### Written exercise
Reproduce every line of the material below word for word.
=== Dataset records ===
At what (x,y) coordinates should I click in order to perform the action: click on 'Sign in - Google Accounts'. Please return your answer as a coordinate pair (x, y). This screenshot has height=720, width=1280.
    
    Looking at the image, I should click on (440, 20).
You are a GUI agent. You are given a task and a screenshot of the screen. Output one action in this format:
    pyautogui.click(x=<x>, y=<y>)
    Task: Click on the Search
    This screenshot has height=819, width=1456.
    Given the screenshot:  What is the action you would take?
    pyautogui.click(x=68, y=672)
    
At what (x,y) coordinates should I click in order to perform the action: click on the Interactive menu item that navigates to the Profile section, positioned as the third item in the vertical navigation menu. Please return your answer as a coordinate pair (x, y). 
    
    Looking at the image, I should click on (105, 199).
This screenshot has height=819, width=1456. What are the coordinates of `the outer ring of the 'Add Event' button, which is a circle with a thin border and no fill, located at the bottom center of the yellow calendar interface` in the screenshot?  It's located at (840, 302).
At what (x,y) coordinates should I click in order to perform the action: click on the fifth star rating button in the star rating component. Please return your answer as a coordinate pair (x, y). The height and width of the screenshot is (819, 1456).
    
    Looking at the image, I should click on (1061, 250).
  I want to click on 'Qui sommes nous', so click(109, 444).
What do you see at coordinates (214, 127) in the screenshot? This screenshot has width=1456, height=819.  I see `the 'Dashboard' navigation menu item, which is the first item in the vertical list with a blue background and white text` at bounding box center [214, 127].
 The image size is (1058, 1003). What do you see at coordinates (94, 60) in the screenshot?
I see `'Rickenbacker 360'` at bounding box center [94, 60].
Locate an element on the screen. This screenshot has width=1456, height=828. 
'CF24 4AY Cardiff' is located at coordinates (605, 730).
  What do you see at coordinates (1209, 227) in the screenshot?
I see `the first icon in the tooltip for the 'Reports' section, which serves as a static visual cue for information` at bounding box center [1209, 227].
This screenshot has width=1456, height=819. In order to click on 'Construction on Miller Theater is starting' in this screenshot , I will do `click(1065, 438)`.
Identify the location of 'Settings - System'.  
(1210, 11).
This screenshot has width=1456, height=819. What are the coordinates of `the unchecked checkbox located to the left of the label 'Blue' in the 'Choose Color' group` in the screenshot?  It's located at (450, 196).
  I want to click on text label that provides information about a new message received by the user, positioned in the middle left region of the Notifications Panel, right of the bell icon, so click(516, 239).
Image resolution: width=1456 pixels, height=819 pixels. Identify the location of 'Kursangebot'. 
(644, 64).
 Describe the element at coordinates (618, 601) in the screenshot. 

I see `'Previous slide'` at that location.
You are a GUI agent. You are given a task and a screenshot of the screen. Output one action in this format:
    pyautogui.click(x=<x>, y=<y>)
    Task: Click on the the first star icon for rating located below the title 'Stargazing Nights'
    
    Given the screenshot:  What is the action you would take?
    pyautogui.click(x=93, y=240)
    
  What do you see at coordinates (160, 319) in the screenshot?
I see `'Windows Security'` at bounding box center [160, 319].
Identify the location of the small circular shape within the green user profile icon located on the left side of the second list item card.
===
### The solution
At what (x,y) coordinates should I click in order to perform the action: click on 'Sign in - Google Accounts'. Please return your answer as a coordinate pair (x, y). This screenshot has height=720, width=1280.
    
    Looking at the image, I should click on (440, 20).
You are a GUI agent. You are given a task and a screenshot of the screen. Output one action in this format:
    pyautogui.click(x=<x>, y=<y>)
    Task: Click on the Search
    This screenshot has height=819, width=1456.
    Given the screenshot:  What is the action you would take?
    pyautogui.click(x=68, y=672)
    
At what (x,y) coordinates should I click in order to perform the action: click on the Interactive menu item that navigates to the Profile section, positioned as the third item in the vertical navigation menu. Please return your answer as a coordinate pair (x, y). 
    
    Looking at the image, I should click on (105, 199).
This screenshot has height=819, width=1456. What are the coordinates of `the outer ring of the 'Add Event' button, which is a circle with a thin border and no fill, located at the bottom center of the yellow calendar interface` in the screenshot?  It's located at (840, 302).
At what (x,y) coordinates should I click in order to perform the action: click on the fifth star rating button in the star rating component. Please return your answer as a coordinate pair (x, y). The height and width of the screenshot is (819, 1456).
    
    Looking at the image, I should click on (1061, 250).
  I want to click on 'Qui sommes nous', so click(109, 444).
What do you see at coordinates (214, 127) in the screenshot? This screenshot has width=1456, height=819.  I see `the 'Dashboard' navigation menu item, which is the first item in the vertical list with a blue background and white text` at bounding box center [214, 127].
 The image size is (1058, 1003). What do you see at coordinates (94, 60) in the screenshot?
I see `'Rickenbacker 360'` at bounding box center [94, 60].
Locate an element on the screen. This screenshot has width=1456, height=828. 
'CF24 4AY Cardiff' is located at coordinates (605, 730).
  What do you see at coordinates (1209, 227) in the screenshot?
I see `the first icon in the tooltip for the 'Reports' section, which serves as a static visual cue for information` at bounding box center [1209, 227].
This screenshot has width=1456, height=819. In order to click on 'Construction on Miller Theater is starting' in this screenshot , I will do `click(1065, 438)`.
Identify the location of 'Settings - System'.  
(1210, 11).
This screenshot has width=1456, height=819. What are the coordinates of `the unchecked checkbox located to the left of the label 'Blue' in the 'Choose Color' group` in the screenshot?  It's located at (450, 196).
  I want to click on text label that provides information about a new message received by the user, positioned in the middle left region of the Notifications Panel, right of the bell icon, so click(516, 239).
Image resolution: width=1456 pixels, height=819 pixels. Identify the location of 'Kursangebot'. 
(644, 64).
 Describe the element at coordinates (618, 601) in the screenshot. 

I see `'Previous slide'` at that location.
You are a GUI agent. You are given a task and a screenshot of the screen. Output one action in this format:
    pyautogui.click(x=<x>, y=<y>)
    Task: Click on the the first star icon for rating located below the title 'Stargazing Nights'
    
    Given the screenshot:  What is the action you would take?
    pyautogui.click(x=93, y=240)
    
  What do you see at coordinates (160, 319) in the screenshot?
I see `'Windows Security'` at bounding box center [160, 319].
Identify the location of the small circular shape within the green user profile icon located on the left side of the second list item card.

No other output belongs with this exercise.